* **Instructions**:
a: According to the extract on the Learning Spaces grants, where was the announcement made?
b: Continue the extract on the Learning Spaces grants from its final sentence.

-- begin Extract --

MACKINAC ISLAND, Mich. –The Kresge Foundation, W.K. Kellogg Foundation (WKKF) and PNC Foundation today announced $2.5 million in joint grants to support improvements in early childhood education facilities in Detroit neighborhoods in an expansion of the three-year-old Learning Spaces program.

The announcement came at the annual Mackinac Policy Conference of the Detroit Chamber of Commerce as part of a panel on aligning early childhood and K-12 educational systems. The panel featured Kresge President Rip Rapson, PNC Regional President for Detroit and Southeast Michigan Ric DeVore, W.K. Kellogg Foundation President La June Montgomery Tabron and Detroit Public Schools Community District Superintendent Nikolai Vitti.

“We are all united in the belief that we can give Detroit children the education that meets their needs and provides the foundation for a more equitable city,” said Rapson. “That means both adequate resources for every level and working together to ensure that the early childhood sector understands the needs of K-12 and vice versa. Learning Spaces fills an enormous need for early childhood providers who want to upgrade their facilities to better serve children.”

-- end Extract --
-- begin Given data --

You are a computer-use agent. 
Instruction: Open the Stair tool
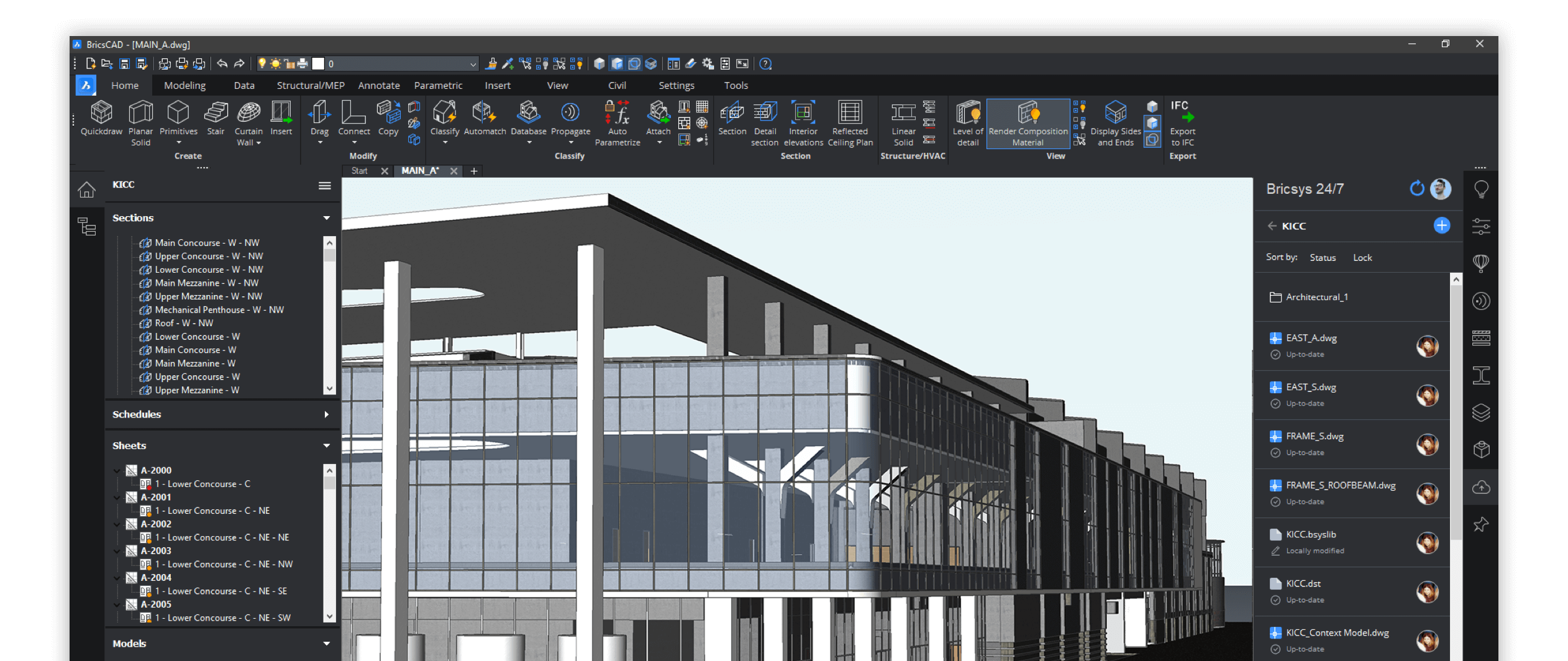[216, 118]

-- end Given data --

* **Per-task answers**:
a: At the annual Mackinac Policy Conference of the Detroit Chamber of Commerce.

b:
“Extensive research indicates that the returns on investment in high-quality early education and school readiness initiatives are significant and long lasting – impacting our children, our society and the health of our economy,” said DeVore. “Today’s grants recognize that early childcare providers, who establish a foundation for learning, need support to become stronger businesses with improved facilities that provide safe, nurturing and intellectually stimulating environments for the earliest years.”

“Partnerships drive transformative change,” said Tabron. “This is the type of partnership we all envisioned, together, when we launched Hope Starts Here in 2017. With our collective support, we are putting Detroit’s young children and families first with improved access to safe and inspiring early learning environments. Quality early childhood education is critical to our children’s success.”

The Learning Spaces effort is part of Hope Starts Here, a citywide engagement process that has created a framework for coordinated, high-quality early childhood systems for Detroit children focusing on priorities like facilities quality and maternal and child health, among others. Kresge and WKKF joined together to launch Hope Starts Here in 2016 with a goal of making Detroit a city that puts its children first.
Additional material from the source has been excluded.